As of the FSC's most recent published figures, there are 29 active PIS License holders operating from Mauritius — a regulated, growing cohort reflecting Mauritius's position as the leading payment licensing jurisdiction for African, Asian, and Middle Eastern market access. The FSC's public Register of Licensees is the authoritative source for verifying active PIS licenses.

RegulatorFSC (Financial Services Commission) Mauritius
StructureGlobal Business License (GBL / GBC1)
Min. paid-up capitalMUR 2,000,000 (~USD $45,000)
Recommended capitalUSD $50,000–$70,000
Effective corporate tax~3% (80% foreign tax credit on 15% statutory rate)
Foreign ownership100% permitted
Timeline6–9 months
Primary focusCard payments, cross-border, merchant acquiring
FSC processing feeUSD $1,000 (Rs 25,000) — one-time
FSC annual license feeUSD $1,900 (Rs 57,000) — annual
All applications viaFSCOne portal (no paper filings)
All PIS applications are submitted exclusively through the FSC's FSCOne online portal — paper filings are not accepted. The FSC has introduced a statutory "determination of application" provision to accelerate decisions when applications are complete.

Confirmed FSC Position

The PIS license explicitly authorizes payment intermediary services conducted exclusively outside Mauritius. This is confirmed directly by the FSC in its own published fintech guidance. Any business model involving domestic Mauritius operations, domestic clients, or Mauritian Rupee settlement requires a PSP license from the Bank of Mauritius under the National Payment Systems Act — not a PIS license.

Permitted Activities

  • Facilitate online payment transactions between payers and recipients — covering payment initiation, processing, and settlement
  • Provide secure payment gateway services — processing credit and debit card transactions on behalf of merchants and consumers
  • Merchant acquiring — setting up merchant accounts for businesses in e-commerce, retail, and other industries
  • Facilitate international money transfers and cross-border payments — allowing businesses and individuals to send and receive funds globally
  • Process credit and debit card payments — managing the entire transaction lifecycle from authorization to settlement

Wallet and Account-Based Services

The PIS license is primarily focused on card-based payment services.

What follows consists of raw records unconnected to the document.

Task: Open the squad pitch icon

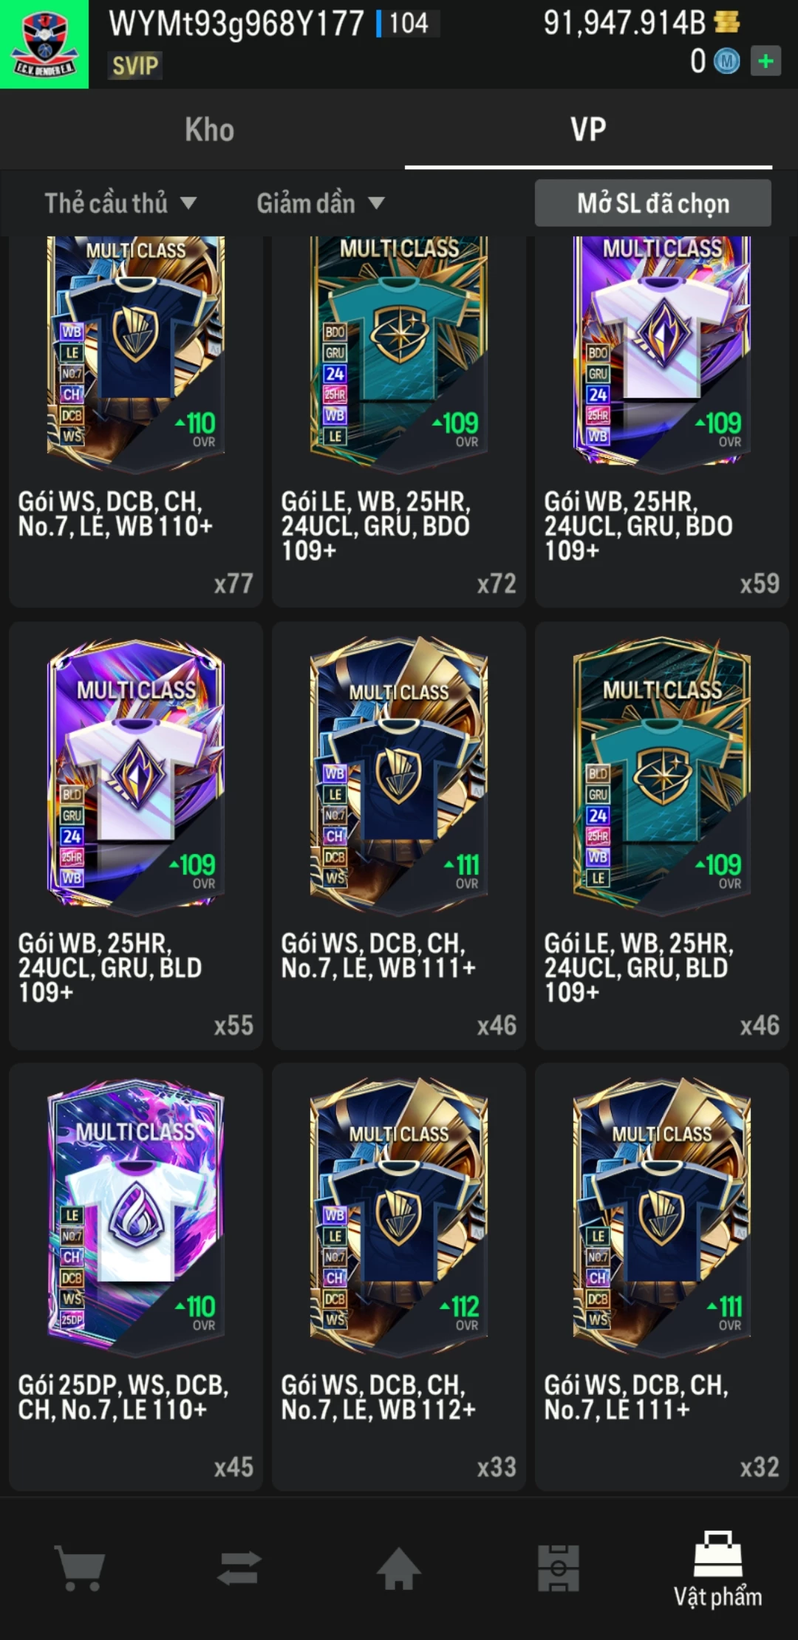Action: click(x=559, y=1568)
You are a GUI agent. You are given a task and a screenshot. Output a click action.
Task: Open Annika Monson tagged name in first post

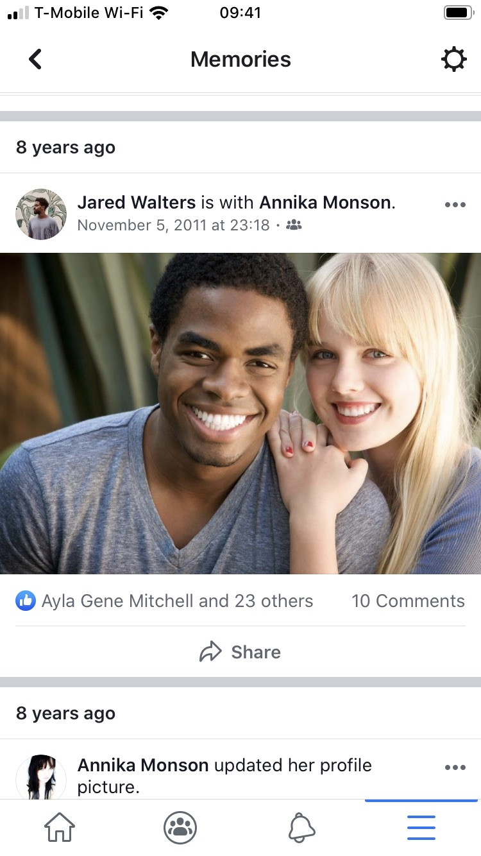point(325,203)

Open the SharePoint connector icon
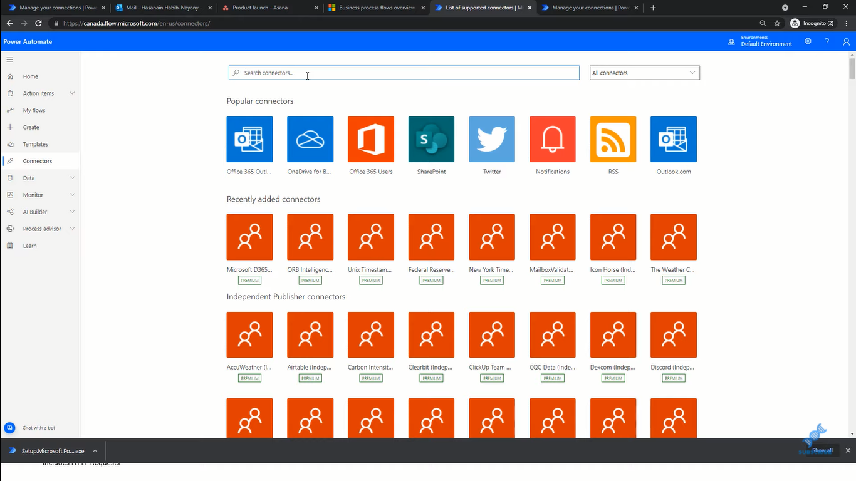tap(431, 139)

However, in select cases the FSC has approved wallet and account-based services under the PIS framework — with EziPay Global and Magma.mu as notable examples of companies authorized for both card services and wallet/account functionalities. Important caveat: FSC approval for wallet and account services is not guaranteed and has been declined in some cases. Zitadelle AG assesses your specific business model during the initial consultation to determine whether wallet functionality is achievable under PIS.

The FSC Application Process — What to Expect

Bank of Mauritius consultation

The FSC requests the Bank of Mauritius's views before granting a PIS license — a cross-regulator consultation step that applicants should factor into timeline expectations. This is one reason PIS applications, while faster than PSP, are not instant — the FSC coordinates with BoM on payment-system-adjacent applications.

Q&A rounds

Applicants should expect multiple rounds of FSC queries — typically 3–4 rounds spaced roughly 3–4 weeks apart for applications with complete initial documentation. Each round addresses specific gaps or clarifications in the business plan, compliance framework, or ownership structure. Well-prepared applications with complete documentation from submission minimize the number of Q&A rounds.

PCI DSS readiness

Where the PIS licensee will process card data directly, the FSC expects evidence of PCI DSS (Payment Card Industry Data Security Standard) readiness as part of the technology and security assessment. This does not require full PCI DSS certification at application stage but does require a credible roadmap and technical architecture demonstrating compliance capability.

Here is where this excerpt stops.